▸ WHAT IS REQUIRED:
Update these lines by replacing "computer-use agent" with "desktop automation agent" and leaving everything else unchanged.

[Click-target data]
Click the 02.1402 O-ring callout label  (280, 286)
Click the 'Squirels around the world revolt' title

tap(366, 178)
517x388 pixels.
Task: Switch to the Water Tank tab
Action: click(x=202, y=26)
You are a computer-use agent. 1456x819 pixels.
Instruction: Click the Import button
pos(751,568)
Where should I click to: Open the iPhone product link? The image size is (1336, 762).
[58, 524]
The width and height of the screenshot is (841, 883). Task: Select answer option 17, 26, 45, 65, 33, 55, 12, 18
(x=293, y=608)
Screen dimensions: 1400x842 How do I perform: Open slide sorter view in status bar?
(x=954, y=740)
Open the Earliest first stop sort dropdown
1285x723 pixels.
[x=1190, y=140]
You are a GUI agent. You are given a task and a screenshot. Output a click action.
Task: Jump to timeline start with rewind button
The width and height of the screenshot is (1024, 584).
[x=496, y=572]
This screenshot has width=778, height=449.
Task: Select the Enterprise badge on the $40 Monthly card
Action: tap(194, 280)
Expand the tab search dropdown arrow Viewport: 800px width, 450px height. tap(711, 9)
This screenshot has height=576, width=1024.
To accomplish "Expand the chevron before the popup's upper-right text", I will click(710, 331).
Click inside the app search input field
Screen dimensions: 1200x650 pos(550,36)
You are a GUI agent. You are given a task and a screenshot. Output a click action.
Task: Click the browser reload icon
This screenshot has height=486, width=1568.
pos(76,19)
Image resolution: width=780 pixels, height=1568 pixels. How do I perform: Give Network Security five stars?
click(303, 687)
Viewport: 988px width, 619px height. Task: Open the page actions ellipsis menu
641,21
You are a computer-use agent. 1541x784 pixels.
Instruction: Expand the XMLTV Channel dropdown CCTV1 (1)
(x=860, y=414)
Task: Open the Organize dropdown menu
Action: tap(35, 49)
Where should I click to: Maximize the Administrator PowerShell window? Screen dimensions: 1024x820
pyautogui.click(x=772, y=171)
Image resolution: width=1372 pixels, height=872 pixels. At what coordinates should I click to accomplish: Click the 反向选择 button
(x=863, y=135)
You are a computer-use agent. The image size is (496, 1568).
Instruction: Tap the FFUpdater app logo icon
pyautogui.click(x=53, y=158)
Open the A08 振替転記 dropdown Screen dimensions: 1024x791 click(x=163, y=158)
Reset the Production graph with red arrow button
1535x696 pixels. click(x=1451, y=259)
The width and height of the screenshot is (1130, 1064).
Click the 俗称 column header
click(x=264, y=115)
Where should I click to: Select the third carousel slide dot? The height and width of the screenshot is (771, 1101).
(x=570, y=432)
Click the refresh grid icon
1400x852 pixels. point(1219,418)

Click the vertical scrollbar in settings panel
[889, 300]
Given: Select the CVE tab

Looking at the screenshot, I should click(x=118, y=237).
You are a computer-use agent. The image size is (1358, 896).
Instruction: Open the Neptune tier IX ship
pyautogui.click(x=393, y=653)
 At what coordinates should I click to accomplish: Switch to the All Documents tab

▸ ANSWER TO THIS EXERCISE:
Click the 02.1402 O-ring callout label  (280, 286)
Click the 'Squirels around the world revolt' title

tap(366, 178)
517x388 pixels.
Task: Switch to the Water Tank tab
Action: click(x=202, y=26)
You are a desktop automation agent. 1456x819 pixels.
Instruction: Click the Import button
pos(751,568)
Where should I click to: Open the iPhone product link? The image size is (1336, 762).
[58, 524]
The width and height of the screenshot is (841, 883). Task: Select answer option 17, 26, 45, 65, 33, 55, 12, 18
(x=293, y=608)
Screen dimensions: 1400x842 How do I perform: Open slide sorter view in status bar?
(x=954, y=740)
Open the Earliest first stop sort dropdown
1285x723 pixels.
[x=1190, y=140]
You are a GUI agent. You are given a task and a screenshot. Output a click action.
Task: Jump to timeline start with rewind button
The width and height of the screenshot is (1024, 584).
[x=496, y=572]
This screenshot has width=778, height=449.
Task: Select the Enterprise badge on the $40 Monthly card
Action: tap(194, 280)
Expand the tab search dropdown arrow Viewport: 800px width, 450px height. tap(711, 9)
This screenshot has height=576, width=1024.
To accomplish "Expand the chevron before the popup's upper-right text", I will click(710, 331).
Click inside the app search input field
Screen dimensions: 1200x650 pos(550,36)
You are a GUI agent. You are given a task and a screenshot. Output a click action.
Task: Click the browser reload icon
This screenshot has height=486, width=1568.
pos(76,19)
Image resolution: width=780 pixels, height=1568 pixels. How do I perform: Give Network Security five stars?
click(303, 687)
Viewport: 988px width, 619px height. Task: Open the page actions ellipsis menu
641,21
You are a desktop automation agent. 1541x784 pixels.
Instruction: Expand the XMLTV Channel dropdown CCTV1 (1)
(x=860, y=414)
Task: Open the Organize dropdown menu
Action: tap(35, 49)
Where should I click to: Maximize the Administrator PowerShell window? Screen dimensions: 1024x820
pyautogui.click(x=772, y=171)
Image resolution: width=1372 pixels, height=872 pixels. At what coordinates should I click to accomplish: Click the 反向选择 button
(x=863, y=135)
You are a desktop automation agent. The image size is (496, 1568).
Instruction: Tap the FFUpdater app logo icon
pyautogui.click(x=53, y=158)
Open the A08 振替転記 dropdown Screen dimensions: 1024x791 click(x=163, y=158)
Reset the Production graph with red arrow button
1535x696 pixels. click(x=1451, y=259)
The width and height of the screenshot is (1130, 1064).
Click the 俗称 column header
click(x=264, y=115)
Where should I click to: Select the third carousel slide dot? The height and width of the screenshot is (771, 1101).
(x=570, y=432)
Click the refresh grid icon
1400x852 pixels. point(1219,418)

Click the vertical scrollbar in settings panel
[889, 300]
Given: Select the CVE tab

Looking at the screenshot, I should click(x=118, y=237).
You are a desktop automation agent. The image size is (1358, 896).
Instruction: Open the Neptune tier IX ship
pyautogui.click(x=393, y=653)
 At what coordinates should I click to accomplish: Switch to the All Documents tab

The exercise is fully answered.